++++ DATA UNDER STUDY

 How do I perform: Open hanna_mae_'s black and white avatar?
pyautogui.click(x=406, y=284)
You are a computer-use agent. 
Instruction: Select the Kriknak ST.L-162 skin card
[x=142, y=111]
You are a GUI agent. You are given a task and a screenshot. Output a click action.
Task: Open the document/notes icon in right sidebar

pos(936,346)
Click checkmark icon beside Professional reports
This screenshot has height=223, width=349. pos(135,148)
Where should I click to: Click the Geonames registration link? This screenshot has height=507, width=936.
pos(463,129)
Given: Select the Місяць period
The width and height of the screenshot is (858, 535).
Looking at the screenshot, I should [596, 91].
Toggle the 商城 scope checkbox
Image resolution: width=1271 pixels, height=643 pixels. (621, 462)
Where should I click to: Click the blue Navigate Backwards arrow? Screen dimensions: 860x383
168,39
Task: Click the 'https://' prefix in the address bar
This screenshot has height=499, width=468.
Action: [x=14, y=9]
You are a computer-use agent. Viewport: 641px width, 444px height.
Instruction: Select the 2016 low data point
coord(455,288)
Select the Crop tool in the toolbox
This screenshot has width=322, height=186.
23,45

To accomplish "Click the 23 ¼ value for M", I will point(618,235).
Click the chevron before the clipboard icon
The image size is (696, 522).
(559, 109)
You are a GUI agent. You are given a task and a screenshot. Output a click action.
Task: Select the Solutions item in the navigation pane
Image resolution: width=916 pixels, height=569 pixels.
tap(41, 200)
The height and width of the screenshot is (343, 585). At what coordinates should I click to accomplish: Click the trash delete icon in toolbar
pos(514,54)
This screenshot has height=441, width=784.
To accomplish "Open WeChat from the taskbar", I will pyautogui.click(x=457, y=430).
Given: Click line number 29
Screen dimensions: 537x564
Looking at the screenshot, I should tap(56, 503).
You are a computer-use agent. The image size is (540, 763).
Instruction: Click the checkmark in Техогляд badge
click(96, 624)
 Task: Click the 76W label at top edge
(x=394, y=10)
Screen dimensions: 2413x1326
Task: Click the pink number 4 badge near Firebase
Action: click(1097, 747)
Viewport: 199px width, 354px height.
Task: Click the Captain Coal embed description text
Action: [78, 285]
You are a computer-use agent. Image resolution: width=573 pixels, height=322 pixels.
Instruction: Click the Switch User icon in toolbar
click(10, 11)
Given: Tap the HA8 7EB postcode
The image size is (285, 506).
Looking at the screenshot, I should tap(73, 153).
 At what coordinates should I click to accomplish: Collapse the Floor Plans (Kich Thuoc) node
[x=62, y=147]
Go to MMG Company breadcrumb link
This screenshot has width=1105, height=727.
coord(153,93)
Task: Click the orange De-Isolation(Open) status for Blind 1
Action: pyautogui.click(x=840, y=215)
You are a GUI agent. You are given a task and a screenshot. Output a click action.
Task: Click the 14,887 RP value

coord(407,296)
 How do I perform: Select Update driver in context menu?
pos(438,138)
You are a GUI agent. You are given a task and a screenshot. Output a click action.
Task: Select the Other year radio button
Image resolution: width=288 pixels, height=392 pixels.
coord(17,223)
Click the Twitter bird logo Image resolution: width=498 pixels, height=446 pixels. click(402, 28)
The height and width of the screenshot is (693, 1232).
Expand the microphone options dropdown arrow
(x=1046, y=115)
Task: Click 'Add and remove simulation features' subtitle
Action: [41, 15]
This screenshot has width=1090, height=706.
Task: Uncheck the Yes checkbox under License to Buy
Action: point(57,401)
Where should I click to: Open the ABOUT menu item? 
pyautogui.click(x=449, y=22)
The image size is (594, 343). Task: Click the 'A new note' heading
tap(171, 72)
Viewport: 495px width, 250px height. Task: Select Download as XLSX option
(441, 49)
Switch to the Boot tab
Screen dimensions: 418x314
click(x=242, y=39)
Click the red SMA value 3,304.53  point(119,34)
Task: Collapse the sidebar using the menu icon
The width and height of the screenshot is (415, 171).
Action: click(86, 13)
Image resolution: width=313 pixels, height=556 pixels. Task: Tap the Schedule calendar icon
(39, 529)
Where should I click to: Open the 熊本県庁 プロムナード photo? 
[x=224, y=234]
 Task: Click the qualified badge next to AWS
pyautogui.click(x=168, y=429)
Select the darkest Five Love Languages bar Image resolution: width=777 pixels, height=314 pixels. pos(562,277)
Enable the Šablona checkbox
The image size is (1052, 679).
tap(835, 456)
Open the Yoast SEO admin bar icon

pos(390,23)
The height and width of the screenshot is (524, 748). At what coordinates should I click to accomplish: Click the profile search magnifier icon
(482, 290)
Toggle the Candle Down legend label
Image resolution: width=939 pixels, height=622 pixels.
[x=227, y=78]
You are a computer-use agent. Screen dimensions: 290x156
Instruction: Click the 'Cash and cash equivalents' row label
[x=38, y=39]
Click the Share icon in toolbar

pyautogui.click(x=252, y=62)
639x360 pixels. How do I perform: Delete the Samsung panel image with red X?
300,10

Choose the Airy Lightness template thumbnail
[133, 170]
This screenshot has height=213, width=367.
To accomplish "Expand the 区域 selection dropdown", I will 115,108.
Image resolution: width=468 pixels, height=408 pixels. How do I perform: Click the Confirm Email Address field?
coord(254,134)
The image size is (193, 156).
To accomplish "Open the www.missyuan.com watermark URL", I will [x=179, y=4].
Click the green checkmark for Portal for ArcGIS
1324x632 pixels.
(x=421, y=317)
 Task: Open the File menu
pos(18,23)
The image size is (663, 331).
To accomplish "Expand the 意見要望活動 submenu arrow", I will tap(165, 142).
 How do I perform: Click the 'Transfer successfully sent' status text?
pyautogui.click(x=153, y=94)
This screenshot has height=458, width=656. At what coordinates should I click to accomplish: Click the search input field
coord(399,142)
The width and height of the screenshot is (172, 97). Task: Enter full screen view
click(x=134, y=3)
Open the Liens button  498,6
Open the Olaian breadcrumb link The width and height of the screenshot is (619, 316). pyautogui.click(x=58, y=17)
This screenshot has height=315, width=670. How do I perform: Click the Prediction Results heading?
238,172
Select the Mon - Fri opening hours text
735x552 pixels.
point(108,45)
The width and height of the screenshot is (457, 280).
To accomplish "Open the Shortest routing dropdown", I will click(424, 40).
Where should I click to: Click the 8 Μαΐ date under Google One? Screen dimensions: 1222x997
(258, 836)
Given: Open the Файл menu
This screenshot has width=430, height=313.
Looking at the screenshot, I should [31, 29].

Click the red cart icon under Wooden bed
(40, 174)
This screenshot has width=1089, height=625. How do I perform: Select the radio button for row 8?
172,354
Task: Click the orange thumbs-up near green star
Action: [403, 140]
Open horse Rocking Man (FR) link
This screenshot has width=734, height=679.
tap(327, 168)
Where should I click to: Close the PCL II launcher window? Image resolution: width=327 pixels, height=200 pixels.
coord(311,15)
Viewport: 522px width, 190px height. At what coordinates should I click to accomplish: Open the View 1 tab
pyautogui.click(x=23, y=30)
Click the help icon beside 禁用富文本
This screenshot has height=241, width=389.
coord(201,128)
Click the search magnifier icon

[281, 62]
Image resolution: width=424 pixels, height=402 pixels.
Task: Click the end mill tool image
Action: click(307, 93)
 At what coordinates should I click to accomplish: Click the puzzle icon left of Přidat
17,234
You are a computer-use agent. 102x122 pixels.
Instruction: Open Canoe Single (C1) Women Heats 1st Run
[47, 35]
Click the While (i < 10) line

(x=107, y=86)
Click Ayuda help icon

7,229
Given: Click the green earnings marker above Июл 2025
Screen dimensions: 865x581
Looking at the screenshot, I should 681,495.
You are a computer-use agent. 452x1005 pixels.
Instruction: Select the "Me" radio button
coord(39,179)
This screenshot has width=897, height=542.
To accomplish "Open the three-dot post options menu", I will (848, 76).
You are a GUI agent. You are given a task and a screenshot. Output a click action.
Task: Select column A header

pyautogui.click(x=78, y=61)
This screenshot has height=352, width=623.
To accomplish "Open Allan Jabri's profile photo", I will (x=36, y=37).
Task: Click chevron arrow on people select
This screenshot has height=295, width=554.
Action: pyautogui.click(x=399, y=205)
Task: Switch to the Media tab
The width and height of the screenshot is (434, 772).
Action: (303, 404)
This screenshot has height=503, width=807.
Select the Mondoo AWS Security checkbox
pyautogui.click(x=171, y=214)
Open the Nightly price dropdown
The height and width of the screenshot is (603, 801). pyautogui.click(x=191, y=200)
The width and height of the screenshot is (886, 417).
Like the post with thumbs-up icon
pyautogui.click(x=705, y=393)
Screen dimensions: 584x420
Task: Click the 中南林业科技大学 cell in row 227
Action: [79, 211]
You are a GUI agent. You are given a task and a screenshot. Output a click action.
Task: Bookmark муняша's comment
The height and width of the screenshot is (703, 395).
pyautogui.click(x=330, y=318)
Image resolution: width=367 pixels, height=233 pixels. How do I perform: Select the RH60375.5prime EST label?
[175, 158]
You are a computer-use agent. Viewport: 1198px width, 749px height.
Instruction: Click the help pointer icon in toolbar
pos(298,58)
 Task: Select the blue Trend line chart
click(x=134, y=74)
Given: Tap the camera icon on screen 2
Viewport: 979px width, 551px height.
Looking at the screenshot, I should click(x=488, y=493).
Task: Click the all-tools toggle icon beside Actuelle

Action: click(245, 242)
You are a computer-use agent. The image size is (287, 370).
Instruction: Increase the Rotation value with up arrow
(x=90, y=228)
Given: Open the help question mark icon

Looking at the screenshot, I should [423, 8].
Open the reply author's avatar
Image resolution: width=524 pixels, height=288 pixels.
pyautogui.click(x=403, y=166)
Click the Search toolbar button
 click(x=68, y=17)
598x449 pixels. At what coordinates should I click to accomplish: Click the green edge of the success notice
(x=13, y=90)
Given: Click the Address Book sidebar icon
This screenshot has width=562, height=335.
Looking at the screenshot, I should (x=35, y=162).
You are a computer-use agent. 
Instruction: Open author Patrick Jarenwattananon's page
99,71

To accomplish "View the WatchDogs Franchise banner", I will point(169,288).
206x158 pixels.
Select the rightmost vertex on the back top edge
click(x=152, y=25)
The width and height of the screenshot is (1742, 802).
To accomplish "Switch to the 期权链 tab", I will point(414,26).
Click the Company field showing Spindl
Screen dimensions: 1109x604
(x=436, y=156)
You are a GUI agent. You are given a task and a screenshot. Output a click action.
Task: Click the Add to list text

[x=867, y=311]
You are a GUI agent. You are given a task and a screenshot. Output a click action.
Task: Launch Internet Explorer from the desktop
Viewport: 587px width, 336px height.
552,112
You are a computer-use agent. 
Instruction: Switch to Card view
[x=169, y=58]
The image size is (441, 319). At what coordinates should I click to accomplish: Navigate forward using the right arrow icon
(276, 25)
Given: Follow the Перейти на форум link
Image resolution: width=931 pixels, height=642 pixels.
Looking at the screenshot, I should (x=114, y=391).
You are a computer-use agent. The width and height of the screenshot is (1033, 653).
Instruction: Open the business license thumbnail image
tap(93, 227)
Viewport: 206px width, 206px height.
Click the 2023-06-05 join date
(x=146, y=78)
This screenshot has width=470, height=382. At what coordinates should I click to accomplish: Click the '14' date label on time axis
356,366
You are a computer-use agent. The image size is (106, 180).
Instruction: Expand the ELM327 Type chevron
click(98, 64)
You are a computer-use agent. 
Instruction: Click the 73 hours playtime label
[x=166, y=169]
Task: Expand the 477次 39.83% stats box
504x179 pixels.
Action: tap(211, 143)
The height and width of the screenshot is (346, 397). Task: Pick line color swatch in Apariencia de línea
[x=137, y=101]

++++++++

- DESCRIPTION OF THE TASK
Restate exactly, and only, every line from the one that contains "Instruction: Open the" through the last line of the records.

- WRITTEN ANSWER
Instruction: Open the business license thumbnail image
tap(93, 227)
Viewport: 206px width, 206px height.
Click the 2023-06-05 join date
(x=146, y=78)
This screenshot has width=470, height=382. At what coordinates should I click to accomplish: Click the '14' date label on time axis
356,366
You are a computer-use agent. The image size is (106, 180).
Instruction: Expand the ELM327 Type chevron
click(98, 64)
You are a computer-use agent. 
Instruction: Click the 73 hours playtime label
[x=166, y=169]
Task: Expand the 477次 39.83% stats box
504x179 pixels.
Action: tap(211, 143)
The height and width of the screenshot is (346, 397). Task: Pick line color swatch in Apariencia de línea
[x=137, y=101]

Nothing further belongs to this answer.